There have been tweaks to the Yukon’s tourism strategy since its draft version, including word changes to prevent pigeonholing a crown corporation as the sole tourism model.
Rich Thompson, co-chair of the Yukon Tourism Development Strategy Steering Committee, said there was some concern during the public engagement period that the term wasn’t the best descriptor.
“We wanted to leave latitude for a broader look and not presuppose what a task force is going to conclude there,” he said. “We just didn’t want to be as restrictive as we’re being by saying it was going to be a crown corporation.”
The Yukon Tourism Development Strategy was unveiled on Nov. 23. It recommends turning the territory into a year-round travel destination, sustainable tourism, data collection, and infrastructure improvements, among other things.
“It is truly a historic day for Yukon,” said Jeanie Dendys, minister of tourism and culture, at an information session the day the strategy was released. “First new tourism strategy for 18 years, so it’s a long time coming.”
There were 55 engagement sessions hosted. More than 500 Yukon residents submitted over 12,000 comments on the strategy.
In September, the News published a story about the draft plan, which suggested turning the Department of Tourism into a crown corporation.
The prospect isn’t off the table entirely.
“Tourism governance models,” the strategy says, can include a private-public partnership, a special operating agency or a crown corporation.
“We’re still committed to looking at and considering a new governance model that would combine government and industry capabilities together in a more corporate framework, as is the case in so many destination organizations across Canada, and those models are the ones we’re looking at and will likely follow,” Thompson said.

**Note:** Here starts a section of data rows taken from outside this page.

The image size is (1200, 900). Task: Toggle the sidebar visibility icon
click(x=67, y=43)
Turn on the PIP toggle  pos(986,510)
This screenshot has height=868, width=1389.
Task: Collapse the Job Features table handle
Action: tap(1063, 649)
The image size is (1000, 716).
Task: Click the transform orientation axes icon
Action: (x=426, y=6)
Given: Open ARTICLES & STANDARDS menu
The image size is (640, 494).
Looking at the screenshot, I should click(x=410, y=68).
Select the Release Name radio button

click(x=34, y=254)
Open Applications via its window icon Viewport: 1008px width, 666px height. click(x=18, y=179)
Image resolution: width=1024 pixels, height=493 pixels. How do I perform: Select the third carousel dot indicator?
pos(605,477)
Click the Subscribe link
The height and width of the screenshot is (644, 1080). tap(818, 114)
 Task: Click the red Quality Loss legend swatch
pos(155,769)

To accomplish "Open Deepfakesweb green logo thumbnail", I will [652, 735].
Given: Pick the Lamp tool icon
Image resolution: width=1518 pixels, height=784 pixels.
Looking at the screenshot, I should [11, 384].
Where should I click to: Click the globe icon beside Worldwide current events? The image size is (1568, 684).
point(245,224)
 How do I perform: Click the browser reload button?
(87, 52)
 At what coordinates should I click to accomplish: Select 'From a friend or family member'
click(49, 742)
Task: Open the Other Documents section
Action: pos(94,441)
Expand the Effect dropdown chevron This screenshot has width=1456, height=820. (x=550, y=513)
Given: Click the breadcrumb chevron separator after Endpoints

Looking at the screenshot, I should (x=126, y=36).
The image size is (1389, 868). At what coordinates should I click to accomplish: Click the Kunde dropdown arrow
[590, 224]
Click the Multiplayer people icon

Another adjustment made in the strategy, compared to the draft plan, has to do with clarifying the increase of tourism revenues, the target being roughly $526 million by 2028, about a two-fold increase.
In the draft plan, Thompson said, this increase was said to take place over 10 years. It’s more like 12, however, with the annual baseline revenue figure beginning in 2016, which was roughly $263 million then.
“There was some confusion around that and people were worried that we were suggesting too high a growth rate, when the calculation made over a 10-year term instead of a 12-term, so we clarified,” he said. “Those who were trying to interpret it from the way we worded it were thinking that it was close to a seven per cent per annum growth rate and that might be a little ambitious.”
Broken down, the targeted increase is pegged at a growth rate of 5.93 per cent per year, compared to 5.3 per cent in 2016.
Laying out revenues by year was another change of itself to “help people understand” the ramping up of growth.
“There has never been a statement about what exactly the growth target is for tourism,” Thompson said. “You have a measurement that is both rational and something that you’re achieving. Stating the goal numerical and measuring annually against your progress on that is an important step in achieving an outcome.”
In line with the draft plan is to hook the support of locals – at least 80 per cent of them, anything less of that being a “recipe for failure,” Thompson said.
“We want the industry to resonate with the local population in a large majority way and we always want to be measuring that and we always want to be sure that the tourism industry and its participants are in lockstep with Yukon residents,” he said.
Tracking the attitudes locals have of Yukon tourism has never occurred before, Thompson said, meaning it’s unclear what the percentage would look like now.
A survey will be developed over roughly one year, according to the strategy.